** Exercise aim **
Establish how many lines in the records below include the word "Locate"; respond with that number only.

*** Opening of Supplied material ***

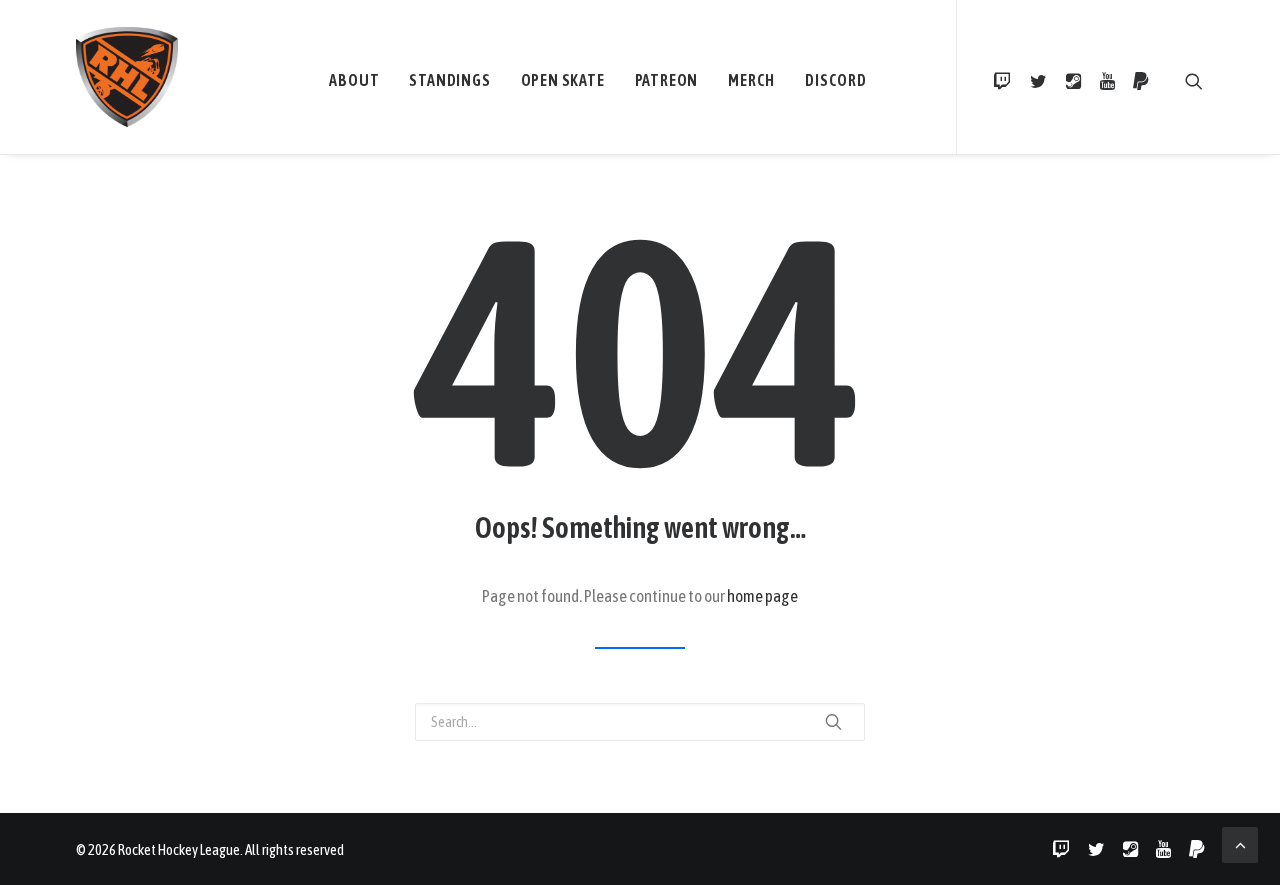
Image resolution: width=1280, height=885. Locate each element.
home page (762, 596)
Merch (751, 80)
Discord (836, 80)
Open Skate (563, 80)
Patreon (667, 80)
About (354, 80)
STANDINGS (449, 80)
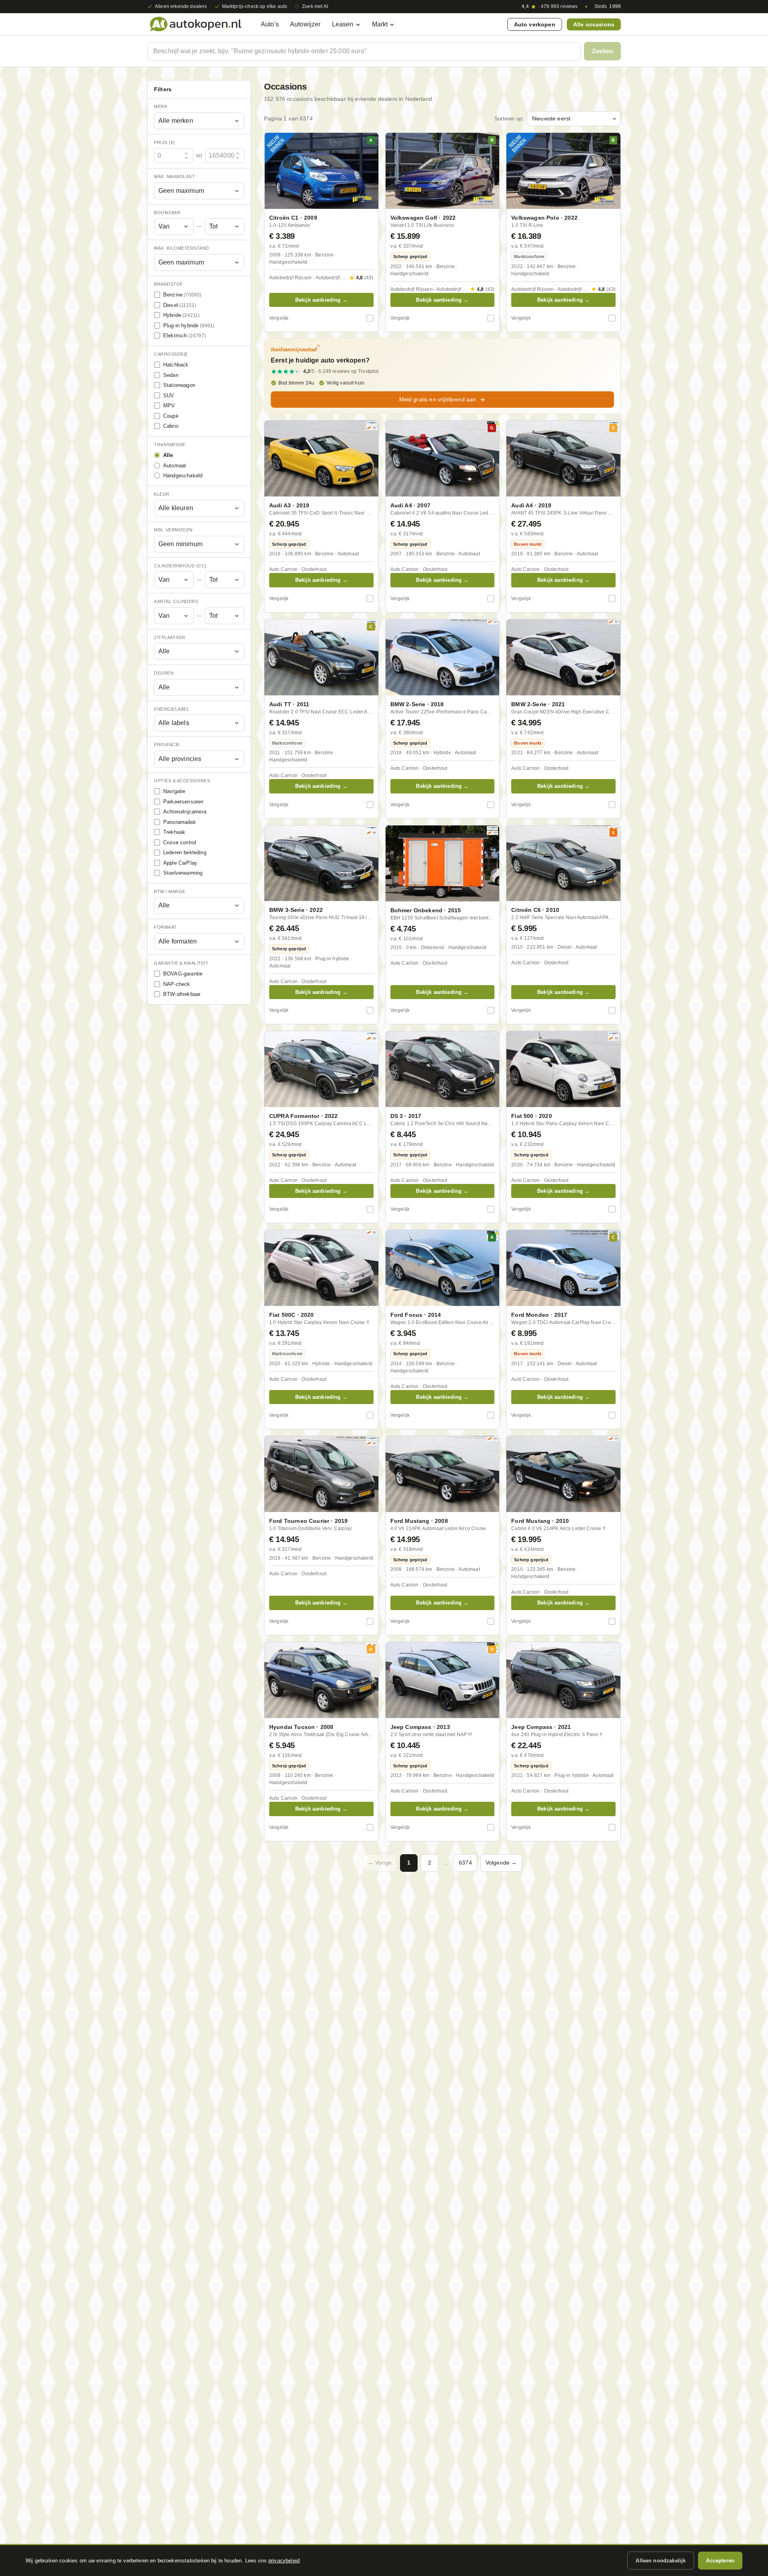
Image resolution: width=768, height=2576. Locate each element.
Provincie (167, 744)
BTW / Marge (170, 891)
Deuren (164, 673)
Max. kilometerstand (181, 248)
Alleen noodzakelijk (661, 2561)
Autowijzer (305, 24)
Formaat (165, 927)
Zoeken (602, 51)
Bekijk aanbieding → (321, 300)
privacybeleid (284, 2561)
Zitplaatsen (169, 637)
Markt (380, 24)
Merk (160, 106)
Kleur (162, 494)
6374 (465, 1862)
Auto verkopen (534, 24)
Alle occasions (593, 24)
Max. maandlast (174, 176)
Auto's (270, 24)
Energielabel (171, 709)
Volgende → (501, 1862)
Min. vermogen (173, 529)
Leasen (343, 24)
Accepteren (720, 2561)
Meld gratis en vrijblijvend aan (437, 399)
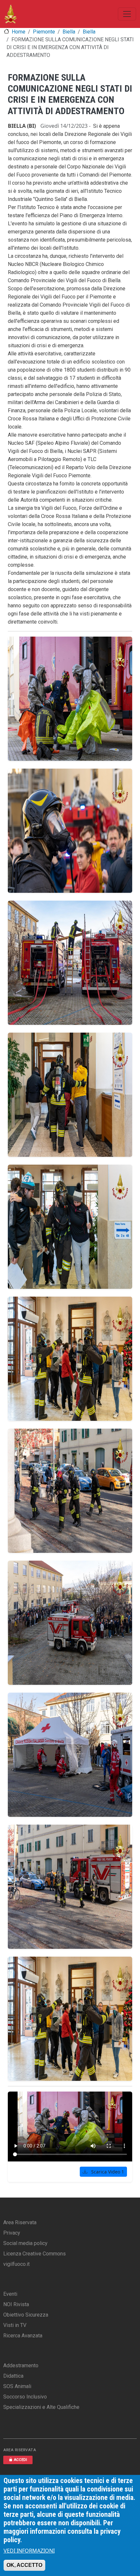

*** Close of Supplied material ***

** Output **
2